Recognizing common generating functions can save a lot of time. \(\frac{1}{1-z} = \sum z^n\), \(\frac{1}{(1-z)^2} = \sum (n+1)z^n\), and \(\frac{z}{1-z-z^2} = \sum F_n z^n\) are three very useful ones to remember.

Answer 1

Step 1: Understanding the Concept:
The given expression is the well-known generating function for the Fibonacci sequence.
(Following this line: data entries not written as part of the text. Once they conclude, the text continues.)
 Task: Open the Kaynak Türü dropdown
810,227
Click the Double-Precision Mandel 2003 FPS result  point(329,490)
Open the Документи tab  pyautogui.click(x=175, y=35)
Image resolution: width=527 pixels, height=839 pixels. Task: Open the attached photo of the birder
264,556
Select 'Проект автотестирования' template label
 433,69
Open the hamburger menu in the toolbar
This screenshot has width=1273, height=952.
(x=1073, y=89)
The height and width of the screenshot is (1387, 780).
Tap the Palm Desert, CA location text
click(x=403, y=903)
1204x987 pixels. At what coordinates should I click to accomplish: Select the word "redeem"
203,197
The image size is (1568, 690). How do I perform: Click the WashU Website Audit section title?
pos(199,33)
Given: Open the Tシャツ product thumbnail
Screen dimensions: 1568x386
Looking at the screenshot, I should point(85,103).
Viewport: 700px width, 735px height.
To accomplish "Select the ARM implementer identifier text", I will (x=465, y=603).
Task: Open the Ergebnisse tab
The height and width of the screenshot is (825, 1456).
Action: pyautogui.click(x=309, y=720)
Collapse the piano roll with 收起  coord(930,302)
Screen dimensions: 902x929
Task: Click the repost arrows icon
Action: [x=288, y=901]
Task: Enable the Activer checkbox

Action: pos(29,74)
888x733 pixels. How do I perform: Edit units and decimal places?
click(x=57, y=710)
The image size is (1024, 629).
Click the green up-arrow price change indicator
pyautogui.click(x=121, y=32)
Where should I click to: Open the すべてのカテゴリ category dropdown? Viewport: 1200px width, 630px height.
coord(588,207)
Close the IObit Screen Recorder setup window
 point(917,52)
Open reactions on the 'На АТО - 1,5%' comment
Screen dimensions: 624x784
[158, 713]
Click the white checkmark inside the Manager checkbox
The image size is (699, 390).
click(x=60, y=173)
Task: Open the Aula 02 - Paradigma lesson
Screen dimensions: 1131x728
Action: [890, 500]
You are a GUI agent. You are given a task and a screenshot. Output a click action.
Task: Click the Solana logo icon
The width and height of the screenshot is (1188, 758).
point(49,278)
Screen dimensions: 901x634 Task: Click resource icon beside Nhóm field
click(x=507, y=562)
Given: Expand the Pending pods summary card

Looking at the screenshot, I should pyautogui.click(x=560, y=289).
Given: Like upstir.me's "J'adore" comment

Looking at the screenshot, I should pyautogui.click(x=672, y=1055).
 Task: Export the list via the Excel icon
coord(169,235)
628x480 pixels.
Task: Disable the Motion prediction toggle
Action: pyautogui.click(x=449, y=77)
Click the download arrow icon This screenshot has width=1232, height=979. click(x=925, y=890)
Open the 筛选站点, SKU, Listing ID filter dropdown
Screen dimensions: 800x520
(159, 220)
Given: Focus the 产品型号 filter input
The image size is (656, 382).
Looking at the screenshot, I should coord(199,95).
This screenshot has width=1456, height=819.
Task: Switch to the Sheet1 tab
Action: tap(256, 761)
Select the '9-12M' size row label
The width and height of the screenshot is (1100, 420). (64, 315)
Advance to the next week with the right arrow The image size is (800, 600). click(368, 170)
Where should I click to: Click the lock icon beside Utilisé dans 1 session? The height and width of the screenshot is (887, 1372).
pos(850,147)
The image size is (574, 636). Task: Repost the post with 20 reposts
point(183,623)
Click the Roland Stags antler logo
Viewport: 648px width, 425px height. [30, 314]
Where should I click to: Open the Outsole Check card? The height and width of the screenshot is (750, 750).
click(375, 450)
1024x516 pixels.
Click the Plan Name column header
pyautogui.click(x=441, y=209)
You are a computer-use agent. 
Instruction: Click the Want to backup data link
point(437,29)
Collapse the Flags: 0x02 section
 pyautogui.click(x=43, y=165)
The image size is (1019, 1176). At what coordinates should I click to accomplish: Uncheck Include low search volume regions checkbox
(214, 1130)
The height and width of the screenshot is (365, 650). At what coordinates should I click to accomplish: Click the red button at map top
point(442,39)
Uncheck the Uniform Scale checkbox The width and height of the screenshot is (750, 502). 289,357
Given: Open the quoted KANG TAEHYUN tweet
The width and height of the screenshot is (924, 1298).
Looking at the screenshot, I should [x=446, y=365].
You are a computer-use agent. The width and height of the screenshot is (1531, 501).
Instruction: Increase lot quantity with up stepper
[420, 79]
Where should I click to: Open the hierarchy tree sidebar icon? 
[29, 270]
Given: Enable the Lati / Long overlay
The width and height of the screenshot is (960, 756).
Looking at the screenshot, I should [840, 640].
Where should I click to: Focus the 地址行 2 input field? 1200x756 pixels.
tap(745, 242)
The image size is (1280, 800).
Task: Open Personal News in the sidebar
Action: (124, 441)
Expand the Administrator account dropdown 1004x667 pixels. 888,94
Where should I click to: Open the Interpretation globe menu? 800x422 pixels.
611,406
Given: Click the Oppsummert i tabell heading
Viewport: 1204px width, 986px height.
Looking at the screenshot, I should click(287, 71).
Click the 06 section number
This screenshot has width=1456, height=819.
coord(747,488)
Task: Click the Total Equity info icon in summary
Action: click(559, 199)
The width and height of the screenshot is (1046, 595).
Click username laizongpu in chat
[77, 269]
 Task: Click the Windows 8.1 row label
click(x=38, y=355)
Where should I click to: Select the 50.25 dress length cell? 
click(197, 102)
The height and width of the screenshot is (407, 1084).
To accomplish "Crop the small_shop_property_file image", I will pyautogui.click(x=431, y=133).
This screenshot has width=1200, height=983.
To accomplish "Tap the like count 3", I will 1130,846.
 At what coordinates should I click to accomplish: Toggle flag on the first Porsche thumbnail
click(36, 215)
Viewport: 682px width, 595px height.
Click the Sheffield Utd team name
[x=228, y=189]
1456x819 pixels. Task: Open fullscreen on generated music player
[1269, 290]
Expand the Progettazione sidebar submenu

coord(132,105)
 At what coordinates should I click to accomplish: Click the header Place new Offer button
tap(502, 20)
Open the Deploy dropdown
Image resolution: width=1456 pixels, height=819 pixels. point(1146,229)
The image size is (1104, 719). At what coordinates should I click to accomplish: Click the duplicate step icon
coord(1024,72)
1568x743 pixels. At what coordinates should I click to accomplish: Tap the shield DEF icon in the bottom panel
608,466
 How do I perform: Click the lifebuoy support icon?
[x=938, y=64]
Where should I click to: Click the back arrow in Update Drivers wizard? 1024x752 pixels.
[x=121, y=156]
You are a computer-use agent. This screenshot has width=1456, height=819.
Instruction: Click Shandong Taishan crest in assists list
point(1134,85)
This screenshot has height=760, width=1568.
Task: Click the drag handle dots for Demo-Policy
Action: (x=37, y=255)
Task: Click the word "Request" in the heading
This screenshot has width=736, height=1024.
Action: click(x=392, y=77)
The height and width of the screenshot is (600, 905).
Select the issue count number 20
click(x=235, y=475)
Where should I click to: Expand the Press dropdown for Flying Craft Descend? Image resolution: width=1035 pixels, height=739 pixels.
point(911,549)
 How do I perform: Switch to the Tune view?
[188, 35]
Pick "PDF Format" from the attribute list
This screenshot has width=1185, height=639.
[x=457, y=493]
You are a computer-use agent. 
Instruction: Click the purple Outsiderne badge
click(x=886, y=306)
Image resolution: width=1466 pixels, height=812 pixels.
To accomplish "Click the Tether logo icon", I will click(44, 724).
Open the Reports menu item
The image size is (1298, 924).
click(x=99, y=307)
The coefficients \(a_n\) of the power series expansion are the Fibonacci numbers.
Step 2: Key Formula or Approach:
The generating function for the Fibonacci numbers \(\{F_n\}_{n=0}^{\infty}\), defined by \(F_0=0, F_1=1\) and \(F_{n} = F_{n-1} + F_{n-2}\) for \(n \ge 2\), is: \[ \sum_{n=0}^{\infty} F_n z^n = \frac{z}{1 - z - z^2} \] By comparing this with the given expression \(\sum_{n=0}^{\infty} a_n z^n = \frac{z}{1 - z - z^2}\), we can directly identify \(a_n = F_n\) for all \(n \ge 0\).
Step 3: Detailed Calculation:
The problem asks for the value of \(a_6 + a_5\). Based on our identification, this is equal to \(F_6 + F_5\).
Let's list the first few Fibonacci numbers:
- \(F_0 = 0\)
- \(F_1 = 1\)
- \(F_2 = F_1 + F_0 = 1 + 0 = 1\)
- \(F_3 = F_2 + F_1 = 1 + 1 = 2\)
- \(F_4 = F_3 + F_2 = 2 + 1 = 3\)
- \(F_5 = F_4 + F_3 = 3 + 2 = 5\)
- \(F_6 = F_5 + F_4 = 5 + 3 = 8\)
Now we can calculate the required sum: \[ a_6 + a_5 = F_6 + F_5 = 8 + 5 = 13 \] Alternatively, using the Fibonacci recurrence relation, \(F_n + F_{n+1} = F_{n+2}\). Therefore, \(F_5 + F_6 = F_7\).
Let's calculate \(F_7 = F_6 + F_5 = 8 + 5 = 13\).
The result is consistent.
Step 4: Final Answer:
The value of \(a_6 + a_5\) is 13.
Step 5: Why This is Correct:
The solution correctly identifies the power series coefficients as the Fibonacci numbers. The calculation of the 5th and 6th Fibonacci numbers and their sum is straightforward.